Fig. 4.

CX₃CR1⁺ CD8α⁺ DC share expression profile, somatic Ig gene rearrangements, and E2-2 dependence with PDC. (A) PCA of the genes overexpressed in CX₃CR1⁺ CD8α⁺ cells compared with CD8α⁺ cDC. Shown are the three principal component sets of genes analyzed against the expression data of Robbins et al. (35). Note the preferential expression in PDC (Top), in CD8α⁻ DC (Middle), and in both PDC and CD8α⁻ DC (Bottom). (B) Distribution of genes specific for CD8α⁺ DC or PDC in the two CD8α⁺ DC subsets.

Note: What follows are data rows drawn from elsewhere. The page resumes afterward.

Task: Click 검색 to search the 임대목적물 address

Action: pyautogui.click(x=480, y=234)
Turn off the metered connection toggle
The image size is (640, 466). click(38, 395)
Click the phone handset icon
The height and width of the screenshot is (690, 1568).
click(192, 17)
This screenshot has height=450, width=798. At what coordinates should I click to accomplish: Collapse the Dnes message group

Shown is pairwise comparison of average probe intensities in CX₃CR1⁺ and CX₃CR1⁻ CD8α⁺ DC; genes specific for CD8α⁺ DC or PDC were selected based on reference 35. (C) IFN-α production by sorted splenic DC subsets after incubation for 20 h in the presence or absence of 400 HAU/mL influenza virus. (D) Expression of the TLR/IFN signaling genes in sorted CD8α⁻ cDC, PDC, and CX₃CR1⁺ CD8α⁺ DC as determined by quantitative RT-PCR (mean ± SD of triplicate reactions). Expression levels are normalized relative to the CX₃CR1⁺CD8α⁺ subset. (E) D–J rearrangement of IgH gene in sorted DC subsets. IgH D–J rearrangements were detected by genomic PCR using primer sets for the D_HQ52 element. Data are representative of three experiments. (F) Absence of CX₃CR1⁺ CD8α⁺ DC and PDC in absence of the transcription factor E2-2. (Left) Gated donor-derived (CD45.2⁺) splenocytes from E2-2^−/− chimeras or control E2-2^+/+ chimeras mice were analyzed for the presence of CD11c^int Bst2⁺ PDC. (Right) Gated CD11c^hi CD8α⁺ DC comprise the CD86^lo SSC^lo and the CD86^hi SSC^hi subsets (corresponding to CX₃CR1⁺ and CX₃CR1⁻ populations, respectively). Data are representative of three independent experiments.